Die Einfahrt nach Lesotho ist die Fortsetzung des Truck-Trial Parcours zum Grenzposten. Steile Felsstufen die nur mit guter Linienwahl und viel Fußspitzengefühl im Bremspedal zu bewältigen sind. Nach dem Stacheldrahtzaun erwartet uns ein atemberaubender Anblick von Weite, Kargheit, Ursprünglichkeit und Menschenleere. Das Mobiltelefon, das bereits beim Aufstieg kaum noch Signale mehr empfing verstummt nun gänzlich. Zum ersten Mal verspüren wir, wie beunruhigend es für die heutigen ständig surfenden Menschen sein kann, wenn man einige Tage vom Internet und Mobilfunknetz abgeschnitten ist. Unser Schicksal scheint nun vollkommen in der Hand des Guides zu liegen. Er weiß zum Glück wo man das Fahrzeug betanken kann, wo man etwas Essbares bekommt und vor allem wo man noch schnell Kerzen besorgen kann, als wir die Stromversorgung in der Lodge nicht zum Laufen bringen.

Die Lodge ist ein ehemaliges Schulgebäude und Gemeindesaal, immerhin sehr geräumig und mit einer großen Küche ausgestattet. Offenbar gibt es eine Gasversorgung, so dass wir warmes Essen kochen können und eine fast kontinuierlich fließende Warmwasserversorgung haben. Wir merken plötzlich welche unbedeutenden Aktivitäten, wie das Duschen zu einem Tageshighlight werden können. Die Nachttemperaturen fallen auf winterliches Niveau. Ohne Elektrizität und ohne Heizung sind wir auf Kerzen und warme Decken angewiesen.

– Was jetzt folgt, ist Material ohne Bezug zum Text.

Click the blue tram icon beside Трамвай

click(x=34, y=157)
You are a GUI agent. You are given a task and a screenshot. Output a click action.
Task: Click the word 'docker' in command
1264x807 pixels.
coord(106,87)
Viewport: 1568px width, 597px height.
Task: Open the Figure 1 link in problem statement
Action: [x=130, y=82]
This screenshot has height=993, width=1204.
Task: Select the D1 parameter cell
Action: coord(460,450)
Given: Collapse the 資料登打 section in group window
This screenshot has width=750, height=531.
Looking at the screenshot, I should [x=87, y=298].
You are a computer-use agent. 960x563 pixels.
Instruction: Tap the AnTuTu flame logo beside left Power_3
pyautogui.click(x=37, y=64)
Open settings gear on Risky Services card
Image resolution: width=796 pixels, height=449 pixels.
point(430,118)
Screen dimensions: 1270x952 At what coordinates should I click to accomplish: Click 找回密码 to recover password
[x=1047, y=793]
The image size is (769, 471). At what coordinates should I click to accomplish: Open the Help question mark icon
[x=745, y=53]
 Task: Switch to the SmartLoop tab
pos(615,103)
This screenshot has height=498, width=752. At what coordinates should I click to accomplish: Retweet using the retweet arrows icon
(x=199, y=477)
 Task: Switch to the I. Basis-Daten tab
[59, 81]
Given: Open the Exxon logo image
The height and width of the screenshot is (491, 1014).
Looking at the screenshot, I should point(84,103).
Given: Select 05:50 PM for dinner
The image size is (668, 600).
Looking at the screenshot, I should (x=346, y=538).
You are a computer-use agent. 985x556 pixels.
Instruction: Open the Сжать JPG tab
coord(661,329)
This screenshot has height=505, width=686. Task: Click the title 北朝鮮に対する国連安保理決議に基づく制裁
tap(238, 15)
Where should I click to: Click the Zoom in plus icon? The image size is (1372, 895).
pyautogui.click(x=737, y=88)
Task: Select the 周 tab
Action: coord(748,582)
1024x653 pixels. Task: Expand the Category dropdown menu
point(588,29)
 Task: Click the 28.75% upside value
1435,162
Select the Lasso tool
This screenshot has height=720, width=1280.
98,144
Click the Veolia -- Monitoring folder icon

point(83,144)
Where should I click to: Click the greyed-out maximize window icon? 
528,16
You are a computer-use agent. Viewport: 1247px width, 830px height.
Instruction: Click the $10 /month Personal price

Die anfängliche Beklemmung weicht aber schnell der Abenteuerlust, dem Genuss der Stille und der Einfachheit. Die Reisemüdigkeit lässt uns schnell Abschalten und wir genießen in Abwesenheit des Zivilisationslärms den längsten Schlaf seit langem.

Die ersten Sonnenstrahlen konturieren das atemberaubende Bergpanorama.

Lesotho ist ein Hochgebirgsland. 80% des gesamten Staatsgebietes liegt über 1.800m und nirgendwo kommt man unter die 1.000 m Marke. Der erste Eindruck ist karg, aber eigentlich ist Lesotho ein wasserreiches Land, in dem viele Flüsse ihren Ursprung nehmen, sich durch Südafrika schlängeln und dann ins Meer fließen.
Im nahegelegenen Sehlabathebe-Nationalpark finden wir filmkulissenreife Felsformationen aus vulkanischem Basalt und Sandstein. An einigen Felsen befinden sich Eingänge und Öffnungen, die darauf hindeuten, dass diese Höhlen einst bewohnt waren. Für Wandertouristen und Abenteurer wären sie auch heute noch nutzbare Unterkünfte.